##### DATA UNDER STUDY
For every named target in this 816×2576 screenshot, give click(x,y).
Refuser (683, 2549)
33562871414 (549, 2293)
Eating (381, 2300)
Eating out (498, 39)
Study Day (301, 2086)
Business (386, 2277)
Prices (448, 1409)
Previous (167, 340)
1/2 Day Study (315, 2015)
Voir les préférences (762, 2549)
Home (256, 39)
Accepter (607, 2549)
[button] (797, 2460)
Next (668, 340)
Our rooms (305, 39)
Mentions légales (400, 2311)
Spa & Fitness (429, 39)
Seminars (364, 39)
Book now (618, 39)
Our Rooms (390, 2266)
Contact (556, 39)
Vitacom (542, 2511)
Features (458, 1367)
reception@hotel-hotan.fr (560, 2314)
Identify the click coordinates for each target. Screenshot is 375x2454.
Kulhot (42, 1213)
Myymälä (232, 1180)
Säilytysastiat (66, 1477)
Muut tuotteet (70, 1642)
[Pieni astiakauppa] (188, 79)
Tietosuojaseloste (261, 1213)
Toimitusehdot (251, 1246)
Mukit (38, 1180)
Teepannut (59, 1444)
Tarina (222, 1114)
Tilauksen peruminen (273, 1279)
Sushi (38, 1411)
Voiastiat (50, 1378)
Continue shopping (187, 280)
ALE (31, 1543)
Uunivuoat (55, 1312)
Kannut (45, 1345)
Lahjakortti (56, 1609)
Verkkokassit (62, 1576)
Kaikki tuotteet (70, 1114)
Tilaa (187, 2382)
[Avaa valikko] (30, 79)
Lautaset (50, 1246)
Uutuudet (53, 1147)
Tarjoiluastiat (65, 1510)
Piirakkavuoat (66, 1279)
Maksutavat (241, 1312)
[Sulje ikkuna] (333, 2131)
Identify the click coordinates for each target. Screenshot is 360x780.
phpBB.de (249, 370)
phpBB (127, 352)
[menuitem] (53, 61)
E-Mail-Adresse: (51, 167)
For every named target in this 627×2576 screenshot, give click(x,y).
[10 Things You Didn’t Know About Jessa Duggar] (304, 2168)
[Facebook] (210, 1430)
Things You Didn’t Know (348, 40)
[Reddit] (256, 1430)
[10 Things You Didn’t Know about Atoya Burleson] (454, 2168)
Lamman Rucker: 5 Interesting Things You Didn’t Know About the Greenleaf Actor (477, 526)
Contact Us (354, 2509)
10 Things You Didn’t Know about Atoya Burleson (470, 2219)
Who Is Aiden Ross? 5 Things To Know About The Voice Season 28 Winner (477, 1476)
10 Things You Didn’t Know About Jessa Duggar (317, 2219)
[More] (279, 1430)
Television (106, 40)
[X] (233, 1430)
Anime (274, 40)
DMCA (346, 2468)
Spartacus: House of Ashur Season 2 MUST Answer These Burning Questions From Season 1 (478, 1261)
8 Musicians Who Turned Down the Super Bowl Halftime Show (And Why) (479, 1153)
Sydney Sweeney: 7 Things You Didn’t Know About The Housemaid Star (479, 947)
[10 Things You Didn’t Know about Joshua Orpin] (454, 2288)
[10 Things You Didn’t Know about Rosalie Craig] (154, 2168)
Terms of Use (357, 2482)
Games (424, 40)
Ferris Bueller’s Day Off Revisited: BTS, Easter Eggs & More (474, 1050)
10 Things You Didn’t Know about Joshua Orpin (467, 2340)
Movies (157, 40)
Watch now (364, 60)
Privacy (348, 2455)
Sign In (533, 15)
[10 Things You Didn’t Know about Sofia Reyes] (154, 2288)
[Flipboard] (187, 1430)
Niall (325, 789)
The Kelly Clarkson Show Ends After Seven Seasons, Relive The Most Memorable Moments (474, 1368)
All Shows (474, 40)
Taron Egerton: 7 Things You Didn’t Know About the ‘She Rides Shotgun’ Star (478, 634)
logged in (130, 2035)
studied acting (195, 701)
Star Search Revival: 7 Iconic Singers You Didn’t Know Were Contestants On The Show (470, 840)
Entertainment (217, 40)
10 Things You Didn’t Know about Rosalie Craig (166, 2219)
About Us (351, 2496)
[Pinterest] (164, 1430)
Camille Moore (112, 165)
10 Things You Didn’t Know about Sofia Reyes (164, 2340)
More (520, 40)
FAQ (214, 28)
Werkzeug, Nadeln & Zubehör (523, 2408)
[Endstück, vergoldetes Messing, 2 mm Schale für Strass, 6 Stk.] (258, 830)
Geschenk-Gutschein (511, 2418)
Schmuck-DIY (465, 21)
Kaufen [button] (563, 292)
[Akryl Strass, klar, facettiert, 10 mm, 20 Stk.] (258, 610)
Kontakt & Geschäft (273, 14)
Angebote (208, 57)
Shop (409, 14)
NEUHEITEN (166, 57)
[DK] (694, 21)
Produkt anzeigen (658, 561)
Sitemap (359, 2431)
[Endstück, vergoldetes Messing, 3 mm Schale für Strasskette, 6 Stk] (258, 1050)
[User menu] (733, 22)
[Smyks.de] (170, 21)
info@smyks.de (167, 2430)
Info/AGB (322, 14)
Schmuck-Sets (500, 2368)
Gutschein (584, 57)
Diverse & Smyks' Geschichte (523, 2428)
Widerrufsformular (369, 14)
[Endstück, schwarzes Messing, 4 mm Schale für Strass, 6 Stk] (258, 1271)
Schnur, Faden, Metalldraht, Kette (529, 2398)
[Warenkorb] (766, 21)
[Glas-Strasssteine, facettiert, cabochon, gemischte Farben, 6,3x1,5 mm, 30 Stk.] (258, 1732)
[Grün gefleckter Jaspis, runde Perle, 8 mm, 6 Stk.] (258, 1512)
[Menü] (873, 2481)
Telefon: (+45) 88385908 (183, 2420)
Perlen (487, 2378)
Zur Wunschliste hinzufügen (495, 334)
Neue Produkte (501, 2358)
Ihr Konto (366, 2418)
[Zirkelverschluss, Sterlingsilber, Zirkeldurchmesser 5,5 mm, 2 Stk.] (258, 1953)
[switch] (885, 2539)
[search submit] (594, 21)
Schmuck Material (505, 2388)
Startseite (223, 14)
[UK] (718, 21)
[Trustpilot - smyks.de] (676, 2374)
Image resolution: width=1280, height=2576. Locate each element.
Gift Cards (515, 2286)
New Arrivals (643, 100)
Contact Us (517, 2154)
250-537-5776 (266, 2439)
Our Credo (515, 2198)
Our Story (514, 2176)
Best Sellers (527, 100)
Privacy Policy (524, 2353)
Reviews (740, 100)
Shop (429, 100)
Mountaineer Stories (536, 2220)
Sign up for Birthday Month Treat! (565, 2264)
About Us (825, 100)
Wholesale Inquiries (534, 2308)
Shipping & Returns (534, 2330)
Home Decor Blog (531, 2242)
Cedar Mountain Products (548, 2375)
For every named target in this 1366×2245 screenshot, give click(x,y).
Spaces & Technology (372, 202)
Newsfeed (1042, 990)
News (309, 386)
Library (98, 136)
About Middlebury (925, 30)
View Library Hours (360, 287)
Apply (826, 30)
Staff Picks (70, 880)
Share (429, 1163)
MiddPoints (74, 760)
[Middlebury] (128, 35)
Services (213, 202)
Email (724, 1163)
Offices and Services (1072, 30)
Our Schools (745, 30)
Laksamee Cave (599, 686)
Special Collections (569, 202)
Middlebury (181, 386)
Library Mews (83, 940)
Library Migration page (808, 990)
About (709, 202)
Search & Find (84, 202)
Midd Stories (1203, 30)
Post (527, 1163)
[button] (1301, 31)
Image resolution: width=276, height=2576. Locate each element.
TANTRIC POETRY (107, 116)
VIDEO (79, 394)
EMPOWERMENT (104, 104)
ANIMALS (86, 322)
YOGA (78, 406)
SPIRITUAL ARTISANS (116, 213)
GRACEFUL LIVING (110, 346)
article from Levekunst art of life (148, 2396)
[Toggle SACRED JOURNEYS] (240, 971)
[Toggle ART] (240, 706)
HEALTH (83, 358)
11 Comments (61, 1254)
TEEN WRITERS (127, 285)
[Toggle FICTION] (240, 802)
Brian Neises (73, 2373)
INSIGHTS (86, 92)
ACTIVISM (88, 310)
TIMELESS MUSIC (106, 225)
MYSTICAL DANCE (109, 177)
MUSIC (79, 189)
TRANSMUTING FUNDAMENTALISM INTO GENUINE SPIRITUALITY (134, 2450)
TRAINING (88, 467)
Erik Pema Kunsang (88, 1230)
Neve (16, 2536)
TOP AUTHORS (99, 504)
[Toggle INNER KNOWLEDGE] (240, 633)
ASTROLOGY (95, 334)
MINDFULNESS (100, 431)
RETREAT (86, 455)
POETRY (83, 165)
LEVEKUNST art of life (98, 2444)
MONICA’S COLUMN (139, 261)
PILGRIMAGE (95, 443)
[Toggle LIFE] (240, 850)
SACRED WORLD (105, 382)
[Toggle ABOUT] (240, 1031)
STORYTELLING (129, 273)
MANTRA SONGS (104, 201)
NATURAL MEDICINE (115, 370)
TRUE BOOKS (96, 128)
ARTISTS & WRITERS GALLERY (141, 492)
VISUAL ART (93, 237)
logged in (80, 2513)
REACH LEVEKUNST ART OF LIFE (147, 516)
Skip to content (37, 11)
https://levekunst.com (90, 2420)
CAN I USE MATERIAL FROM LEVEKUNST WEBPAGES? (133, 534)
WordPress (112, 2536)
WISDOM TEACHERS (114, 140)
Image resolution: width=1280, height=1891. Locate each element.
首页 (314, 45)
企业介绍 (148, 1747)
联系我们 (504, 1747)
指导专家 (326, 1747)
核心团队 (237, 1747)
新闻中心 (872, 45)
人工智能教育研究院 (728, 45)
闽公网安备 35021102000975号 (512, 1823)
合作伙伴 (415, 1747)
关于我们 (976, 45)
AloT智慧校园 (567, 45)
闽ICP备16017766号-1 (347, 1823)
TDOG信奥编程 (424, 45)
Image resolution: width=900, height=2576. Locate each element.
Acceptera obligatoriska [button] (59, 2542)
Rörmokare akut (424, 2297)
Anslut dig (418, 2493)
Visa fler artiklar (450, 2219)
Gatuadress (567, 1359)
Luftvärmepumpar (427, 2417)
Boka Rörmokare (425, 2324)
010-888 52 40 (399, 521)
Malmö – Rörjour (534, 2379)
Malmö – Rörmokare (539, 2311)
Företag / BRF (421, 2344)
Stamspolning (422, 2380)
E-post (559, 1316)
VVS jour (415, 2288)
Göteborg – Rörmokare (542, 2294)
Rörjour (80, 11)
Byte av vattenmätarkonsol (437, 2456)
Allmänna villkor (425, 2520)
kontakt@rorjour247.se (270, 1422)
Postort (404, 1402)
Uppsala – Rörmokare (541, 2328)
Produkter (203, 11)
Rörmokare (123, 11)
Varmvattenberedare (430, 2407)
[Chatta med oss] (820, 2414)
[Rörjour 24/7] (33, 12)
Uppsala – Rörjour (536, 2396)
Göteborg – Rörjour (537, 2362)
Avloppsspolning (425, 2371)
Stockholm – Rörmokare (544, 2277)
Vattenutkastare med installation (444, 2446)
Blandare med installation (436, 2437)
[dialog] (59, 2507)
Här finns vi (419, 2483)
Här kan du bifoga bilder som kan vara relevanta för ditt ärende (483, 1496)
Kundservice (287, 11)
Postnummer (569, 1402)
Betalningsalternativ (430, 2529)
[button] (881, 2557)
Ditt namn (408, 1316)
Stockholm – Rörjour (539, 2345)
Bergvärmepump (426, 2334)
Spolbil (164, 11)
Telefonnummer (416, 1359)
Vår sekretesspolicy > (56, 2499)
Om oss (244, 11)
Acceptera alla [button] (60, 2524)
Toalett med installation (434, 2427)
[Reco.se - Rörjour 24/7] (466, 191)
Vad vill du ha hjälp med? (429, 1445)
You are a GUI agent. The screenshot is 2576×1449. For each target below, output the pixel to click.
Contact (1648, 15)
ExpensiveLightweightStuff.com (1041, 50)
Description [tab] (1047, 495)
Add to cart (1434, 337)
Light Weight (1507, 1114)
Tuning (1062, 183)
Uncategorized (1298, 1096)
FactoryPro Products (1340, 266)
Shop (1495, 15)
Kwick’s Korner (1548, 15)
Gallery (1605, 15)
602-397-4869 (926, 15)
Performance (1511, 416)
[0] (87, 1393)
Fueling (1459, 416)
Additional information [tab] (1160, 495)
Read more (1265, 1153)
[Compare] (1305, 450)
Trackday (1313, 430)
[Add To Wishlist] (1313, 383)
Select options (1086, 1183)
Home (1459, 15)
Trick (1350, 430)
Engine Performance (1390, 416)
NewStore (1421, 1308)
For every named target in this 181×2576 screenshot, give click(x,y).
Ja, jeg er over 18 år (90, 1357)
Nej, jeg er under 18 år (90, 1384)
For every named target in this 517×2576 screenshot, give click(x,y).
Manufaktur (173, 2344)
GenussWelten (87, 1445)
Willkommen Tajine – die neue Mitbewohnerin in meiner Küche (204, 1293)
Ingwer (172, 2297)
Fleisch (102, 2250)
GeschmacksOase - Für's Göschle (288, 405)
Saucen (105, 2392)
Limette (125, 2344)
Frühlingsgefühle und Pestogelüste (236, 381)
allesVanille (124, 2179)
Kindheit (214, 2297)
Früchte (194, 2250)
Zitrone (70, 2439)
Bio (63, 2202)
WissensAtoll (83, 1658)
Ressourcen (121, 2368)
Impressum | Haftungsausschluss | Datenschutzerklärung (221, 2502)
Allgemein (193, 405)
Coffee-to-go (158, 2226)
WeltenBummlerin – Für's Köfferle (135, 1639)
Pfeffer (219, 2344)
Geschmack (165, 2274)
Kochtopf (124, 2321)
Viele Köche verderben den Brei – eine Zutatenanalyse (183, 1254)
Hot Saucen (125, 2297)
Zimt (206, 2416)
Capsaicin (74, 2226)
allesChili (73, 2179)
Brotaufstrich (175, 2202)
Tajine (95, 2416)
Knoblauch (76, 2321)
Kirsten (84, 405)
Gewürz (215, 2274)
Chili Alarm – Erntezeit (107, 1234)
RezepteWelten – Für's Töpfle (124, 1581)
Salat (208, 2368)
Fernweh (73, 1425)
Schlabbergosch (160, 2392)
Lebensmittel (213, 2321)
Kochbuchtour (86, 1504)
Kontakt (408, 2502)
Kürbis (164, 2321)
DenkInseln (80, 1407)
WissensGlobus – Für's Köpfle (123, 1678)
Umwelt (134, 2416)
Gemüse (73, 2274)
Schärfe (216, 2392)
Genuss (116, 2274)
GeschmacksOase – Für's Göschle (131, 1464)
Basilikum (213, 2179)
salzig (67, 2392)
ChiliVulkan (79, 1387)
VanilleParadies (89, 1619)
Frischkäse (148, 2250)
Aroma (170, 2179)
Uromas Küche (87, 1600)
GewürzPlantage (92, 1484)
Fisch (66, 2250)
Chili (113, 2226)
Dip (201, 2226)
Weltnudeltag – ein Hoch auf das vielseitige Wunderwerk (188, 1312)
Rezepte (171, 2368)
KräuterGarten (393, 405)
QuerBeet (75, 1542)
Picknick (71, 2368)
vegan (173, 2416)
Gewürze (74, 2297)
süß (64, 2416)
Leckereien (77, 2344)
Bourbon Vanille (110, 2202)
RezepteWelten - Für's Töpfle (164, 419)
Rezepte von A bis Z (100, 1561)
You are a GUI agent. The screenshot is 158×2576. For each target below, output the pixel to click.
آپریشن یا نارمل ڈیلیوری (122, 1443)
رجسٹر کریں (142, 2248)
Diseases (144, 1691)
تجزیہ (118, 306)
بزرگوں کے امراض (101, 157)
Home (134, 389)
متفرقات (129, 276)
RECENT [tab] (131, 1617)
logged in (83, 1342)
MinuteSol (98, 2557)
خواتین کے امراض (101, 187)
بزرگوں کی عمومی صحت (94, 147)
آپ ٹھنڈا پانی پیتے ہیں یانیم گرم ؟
##########
EXERCISE GOAL: Give back exactly what runs from the first line of the listing above to the line that contains "[button] (797, 2460)", keeping both end lines.

SOLUTION:
For every named target in this 816×2576 screenshot, give click(x,y).
Refuser (683, 2549)
33562871414 (549, 2293)
Eating (381, 2300)
Eating out (498, 39)
Study Day (301, 2086)
Business (386, 2277)
Prices (448, 1409)
Previous (167, 340)
1/2 Day Study (315, 2015)
Voir les préférences (762, 2549)
Home (256, 39)
Accepter (607, 2549)
[button] (797, 2460)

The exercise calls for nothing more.